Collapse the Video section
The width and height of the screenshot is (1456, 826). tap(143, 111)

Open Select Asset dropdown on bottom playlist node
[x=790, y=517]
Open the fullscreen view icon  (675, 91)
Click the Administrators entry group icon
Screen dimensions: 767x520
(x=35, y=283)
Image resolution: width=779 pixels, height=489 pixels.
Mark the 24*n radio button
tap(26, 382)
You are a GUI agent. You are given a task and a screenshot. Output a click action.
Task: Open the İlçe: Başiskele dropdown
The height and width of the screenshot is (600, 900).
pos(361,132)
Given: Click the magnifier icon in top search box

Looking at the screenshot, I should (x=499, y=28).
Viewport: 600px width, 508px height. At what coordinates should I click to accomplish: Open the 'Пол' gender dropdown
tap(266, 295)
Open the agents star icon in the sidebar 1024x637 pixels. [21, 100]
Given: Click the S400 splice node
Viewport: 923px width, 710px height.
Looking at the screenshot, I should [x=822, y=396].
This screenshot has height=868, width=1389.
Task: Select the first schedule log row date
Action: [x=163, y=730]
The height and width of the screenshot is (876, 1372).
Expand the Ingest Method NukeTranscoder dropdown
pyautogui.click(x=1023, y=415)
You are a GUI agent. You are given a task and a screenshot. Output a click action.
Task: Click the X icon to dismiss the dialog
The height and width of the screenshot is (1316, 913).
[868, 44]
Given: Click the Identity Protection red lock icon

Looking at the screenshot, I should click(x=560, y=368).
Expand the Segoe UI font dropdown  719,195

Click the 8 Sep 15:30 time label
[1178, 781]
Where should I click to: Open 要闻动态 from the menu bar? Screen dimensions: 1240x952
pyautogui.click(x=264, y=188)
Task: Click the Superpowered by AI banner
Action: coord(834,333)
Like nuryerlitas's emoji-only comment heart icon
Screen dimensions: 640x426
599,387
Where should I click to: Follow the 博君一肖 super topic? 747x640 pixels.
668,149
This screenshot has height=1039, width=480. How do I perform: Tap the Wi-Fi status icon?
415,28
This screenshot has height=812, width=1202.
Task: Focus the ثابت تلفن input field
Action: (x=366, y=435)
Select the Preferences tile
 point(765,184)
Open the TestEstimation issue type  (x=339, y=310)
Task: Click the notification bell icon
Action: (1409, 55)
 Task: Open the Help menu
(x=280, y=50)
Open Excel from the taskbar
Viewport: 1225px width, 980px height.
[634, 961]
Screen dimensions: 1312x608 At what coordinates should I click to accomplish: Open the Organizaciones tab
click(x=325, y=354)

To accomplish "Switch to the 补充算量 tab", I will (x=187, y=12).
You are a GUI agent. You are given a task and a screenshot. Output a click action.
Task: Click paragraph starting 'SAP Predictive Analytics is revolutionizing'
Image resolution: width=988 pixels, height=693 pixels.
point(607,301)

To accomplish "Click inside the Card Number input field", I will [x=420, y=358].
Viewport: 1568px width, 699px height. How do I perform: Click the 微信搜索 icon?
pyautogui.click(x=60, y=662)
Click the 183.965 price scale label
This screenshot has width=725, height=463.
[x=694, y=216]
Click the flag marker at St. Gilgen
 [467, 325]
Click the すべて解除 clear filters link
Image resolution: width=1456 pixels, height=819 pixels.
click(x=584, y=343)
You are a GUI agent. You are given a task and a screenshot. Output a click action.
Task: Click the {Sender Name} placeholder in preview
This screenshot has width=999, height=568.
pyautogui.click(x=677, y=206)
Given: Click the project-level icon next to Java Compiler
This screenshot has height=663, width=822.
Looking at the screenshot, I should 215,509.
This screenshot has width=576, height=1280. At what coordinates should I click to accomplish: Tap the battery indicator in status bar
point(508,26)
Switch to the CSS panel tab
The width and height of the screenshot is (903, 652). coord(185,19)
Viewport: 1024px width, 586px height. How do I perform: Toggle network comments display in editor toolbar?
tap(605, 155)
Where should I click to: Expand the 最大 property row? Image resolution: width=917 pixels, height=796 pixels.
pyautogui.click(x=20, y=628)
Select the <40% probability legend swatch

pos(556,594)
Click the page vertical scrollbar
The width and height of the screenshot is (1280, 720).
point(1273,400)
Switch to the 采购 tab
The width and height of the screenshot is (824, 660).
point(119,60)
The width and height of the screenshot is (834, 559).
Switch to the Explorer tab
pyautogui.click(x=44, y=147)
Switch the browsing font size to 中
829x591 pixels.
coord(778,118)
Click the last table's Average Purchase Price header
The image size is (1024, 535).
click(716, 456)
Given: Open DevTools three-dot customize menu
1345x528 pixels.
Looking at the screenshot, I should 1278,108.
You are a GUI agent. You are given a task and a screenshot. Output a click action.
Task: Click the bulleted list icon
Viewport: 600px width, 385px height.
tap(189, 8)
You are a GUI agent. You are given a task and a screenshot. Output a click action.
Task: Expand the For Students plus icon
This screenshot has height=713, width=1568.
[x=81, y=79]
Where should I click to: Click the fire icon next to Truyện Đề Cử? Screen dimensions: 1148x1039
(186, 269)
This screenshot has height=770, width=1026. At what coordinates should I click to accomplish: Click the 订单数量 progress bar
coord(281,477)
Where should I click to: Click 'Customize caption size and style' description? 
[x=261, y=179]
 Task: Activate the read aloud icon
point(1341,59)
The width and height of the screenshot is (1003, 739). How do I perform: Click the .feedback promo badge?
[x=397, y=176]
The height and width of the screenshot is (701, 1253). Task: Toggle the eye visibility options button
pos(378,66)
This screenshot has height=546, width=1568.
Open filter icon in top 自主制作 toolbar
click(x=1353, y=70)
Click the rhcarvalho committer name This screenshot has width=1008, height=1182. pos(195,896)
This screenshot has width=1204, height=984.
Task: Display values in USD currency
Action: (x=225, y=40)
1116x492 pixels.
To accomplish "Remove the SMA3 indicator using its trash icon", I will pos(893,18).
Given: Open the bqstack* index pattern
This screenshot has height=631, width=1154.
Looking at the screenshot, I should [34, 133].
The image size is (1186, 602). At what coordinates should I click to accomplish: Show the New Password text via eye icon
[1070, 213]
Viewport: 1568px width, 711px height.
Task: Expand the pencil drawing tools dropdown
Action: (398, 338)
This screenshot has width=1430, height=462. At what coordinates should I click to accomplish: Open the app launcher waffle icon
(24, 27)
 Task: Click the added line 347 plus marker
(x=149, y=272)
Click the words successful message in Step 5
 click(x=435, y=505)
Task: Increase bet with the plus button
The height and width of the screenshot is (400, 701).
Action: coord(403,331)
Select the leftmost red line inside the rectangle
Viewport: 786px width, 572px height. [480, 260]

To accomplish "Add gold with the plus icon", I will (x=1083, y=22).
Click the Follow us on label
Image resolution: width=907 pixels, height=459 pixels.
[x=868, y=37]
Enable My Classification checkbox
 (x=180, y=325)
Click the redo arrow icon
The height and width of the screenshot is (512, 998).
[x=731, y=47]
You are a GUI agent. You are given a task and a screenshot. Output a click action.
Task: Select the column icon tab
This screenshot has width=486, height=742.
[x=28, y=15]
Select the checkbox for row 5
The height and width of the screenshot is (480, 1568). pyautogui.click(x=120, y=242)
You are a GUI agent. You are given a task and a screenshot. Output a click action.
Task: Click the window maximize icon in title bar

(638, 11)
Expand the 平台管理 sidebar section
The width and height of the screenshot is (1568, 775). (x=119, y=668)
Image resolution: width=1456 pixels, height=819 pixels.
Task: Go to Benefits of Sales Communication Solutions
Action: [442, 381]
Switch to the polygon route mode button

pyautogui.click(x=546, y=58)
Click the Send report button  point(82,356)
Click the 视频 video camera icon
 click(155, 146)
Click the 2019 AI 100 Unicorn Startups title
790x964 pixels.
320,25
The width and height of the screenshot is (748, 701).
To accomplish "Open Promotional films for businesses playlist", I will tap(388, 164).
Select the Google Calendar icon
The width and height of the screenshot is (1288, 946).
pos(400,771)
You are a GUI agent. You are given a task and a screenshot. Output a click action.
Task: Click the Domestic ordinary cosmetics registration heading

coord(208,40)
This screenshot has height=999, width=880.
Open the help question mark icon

▶ [PROBLEM TO SOLVE] Search the entries above for the string "with". Copy each line that holds it.

▶ [WRITTEN SOLUTION]
Task: Increase bet with the plus button
To accomplish "Add gold with the plus icon", I will (x=1083, y=22).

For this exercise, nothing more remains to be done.